With the Kansas City, Mo., City Council election closing in, a Kansas University law professor appears likely to win a seat. Quinton Lucas, KU associate professor of law, is running to be the third district at-large representative on the council.

Lucas is a fourth-generation Kansas Citian who grew up poor in the city’s urban core, according to his campaign website. He earned academic scholarships to Kansas City’s prestigious Barstow School, then to college at Washington University and law school at Cornell University. After graduating from Cornell, he worked as a law clerk to U.S. Court of Appeals Judge Duane Benton and practiced commercial litigation with the firm Rouse Hendricks German May in Kansas City. He joined KU’s law faculty in 2012, initially as a visiting assistant professor, the school’s first in more than 30 years.

Lucas handily won the April primary with 48 percent of the vote, followed by Stephan Gordon with 14 percent, according to The Kansas City Star. He appeared on the June 4 cover of The Pitch, which called him “the most promising East Side candidate for City Council in two decades.”
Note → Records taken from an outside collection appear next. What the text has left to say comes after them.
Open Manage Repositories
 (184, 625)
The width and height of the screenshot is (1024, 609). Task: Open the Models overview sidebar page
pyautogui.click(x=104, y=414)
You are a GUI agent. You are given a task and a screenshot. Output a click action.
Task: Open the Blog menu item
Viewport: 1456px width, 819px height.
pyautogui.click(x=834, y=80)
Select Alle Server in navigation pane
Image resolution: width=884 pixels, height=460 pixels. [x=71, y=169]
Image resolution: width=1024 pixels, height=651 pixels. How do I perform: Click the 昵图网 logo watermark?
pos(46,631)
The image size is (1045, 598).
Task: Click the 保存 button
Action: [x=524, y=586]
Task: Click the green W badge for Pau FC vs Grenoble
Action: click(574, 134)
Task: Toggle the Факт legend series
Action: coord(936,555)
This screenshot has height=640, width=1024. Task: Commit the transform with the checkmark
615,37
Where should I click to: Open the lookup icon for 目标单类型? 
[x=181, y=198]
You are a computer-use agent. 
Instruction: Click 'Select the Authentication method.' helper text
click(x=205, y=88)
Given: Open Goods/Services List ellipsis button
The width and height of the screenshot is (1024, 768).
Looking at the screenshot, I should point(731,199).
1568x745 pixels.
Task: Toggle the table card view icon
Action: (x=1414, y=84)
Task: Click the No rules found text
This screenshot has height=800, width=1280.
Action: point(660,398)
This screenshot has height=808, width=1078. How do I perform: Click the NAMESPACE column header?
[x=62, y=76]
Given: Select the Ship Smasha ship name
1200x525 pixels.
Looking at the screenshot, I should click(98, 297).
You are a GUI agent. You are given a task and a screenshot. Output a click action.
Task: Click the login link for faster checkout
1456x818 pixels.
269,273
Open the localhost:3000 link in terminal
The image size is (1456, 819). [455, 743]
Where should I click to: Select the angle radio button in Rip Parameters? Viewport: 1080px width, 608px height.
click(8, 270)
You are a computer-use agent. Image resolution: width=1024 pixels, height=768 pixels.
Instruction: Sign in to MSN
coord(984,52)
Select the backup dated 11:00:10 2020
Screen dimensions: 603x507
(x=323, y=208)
KU policy says employees are free to pursue public office as long as it does not infringe on their job duties. But Kansas City Council is a time-consuming gig. I played message tag with Lucas this week hoping to ask about that, although according to the Pitch, if Lucas — who lives in an apartment in Kansas City’s Jazz District — wins he would have to surrender his tenure track at KU and reduce his hours.

Either way, the race will be decided soon. Election Day in Kansas City is June 23.